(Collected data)
*** Begin section ***

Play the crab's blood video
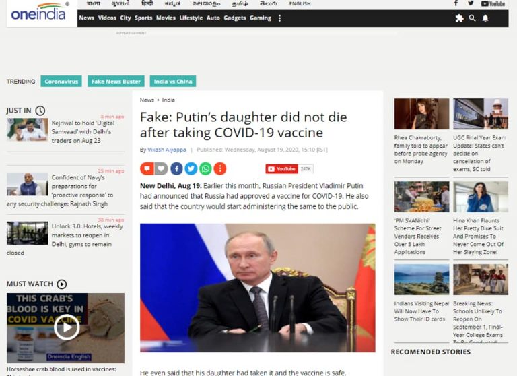 pos(67,327)

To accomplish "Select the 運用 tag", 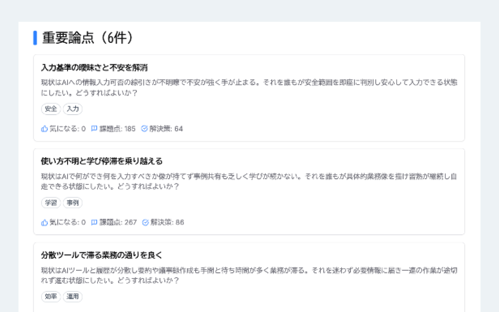I will (x=73, y=297).
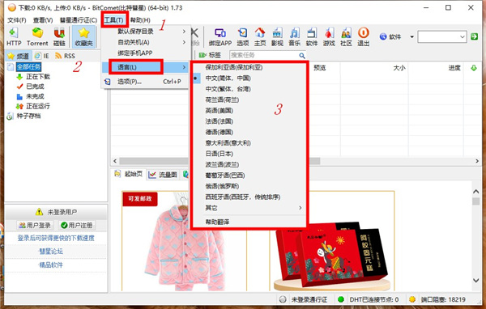Click the 绑定APP toolbar icon
The height and width of the screenshot is (309, 486).
coord(220,36)
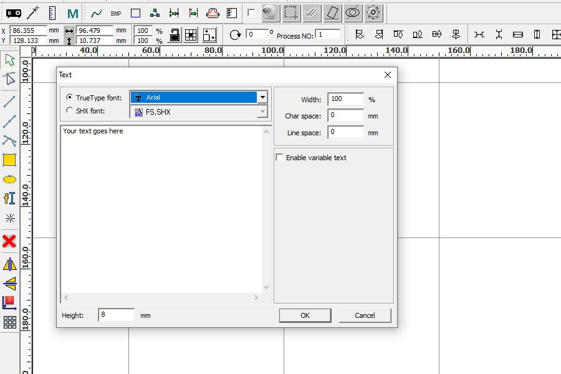Image resolution: width=561 pixels, height=374 pixels.
Task: Open settings via the gear icon
Action: pos(374,12)
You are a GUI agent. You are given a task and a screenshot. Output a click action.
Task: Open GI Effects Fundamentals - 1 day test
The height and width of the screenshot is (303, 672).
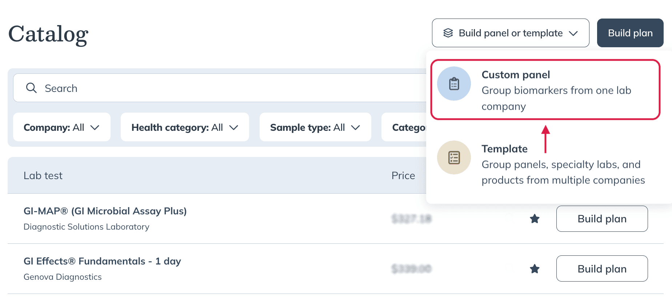[x=102, y=261]
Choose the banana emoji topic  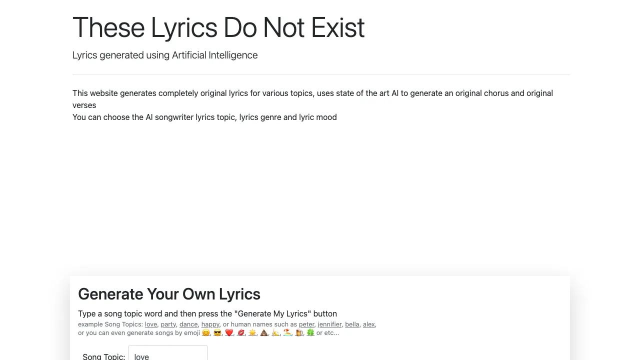[x=276, y=333]
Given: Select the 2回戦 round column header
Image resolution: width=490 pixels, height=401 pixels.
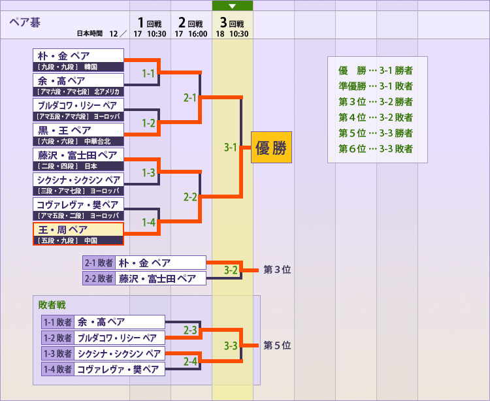Looking at the screenshot, I should (191, 26).
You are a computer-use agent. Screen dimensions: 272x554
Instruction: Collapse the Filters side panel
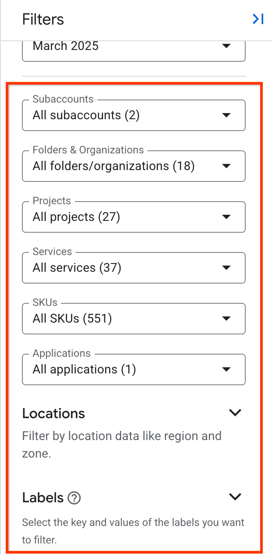[258, 19]
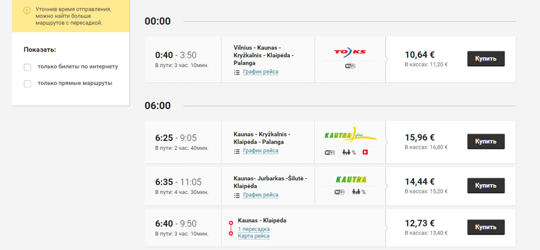The width and height of the screenshot is (540, 250).
Task: Open 'График рейса' for the 0:40 trip
Action: [x=261, y=72]
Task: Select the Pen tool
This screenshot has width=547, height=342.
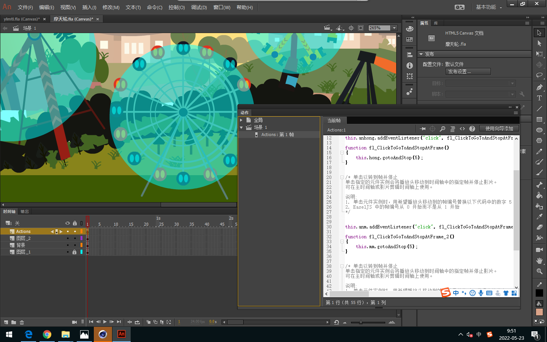Action: coord(539,87)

*** End section ***

All lines from the one containing "You are a computer-use" through the end of the data are to be written out exactly, with nothing added; skip the pictures.

You are a computer-use agent. Screen dimensions: 272x554
Instruction: Collapse the Filters side panel
[258, 19]
The width and height of the screenshot is (540, 250).
Task: Open 'График рейса' for the 0:40 trip
Action: [x=261, y=72]
Task: Select the Pen tool
This screenshot has width=547, height=342.
Action: coord(539,87)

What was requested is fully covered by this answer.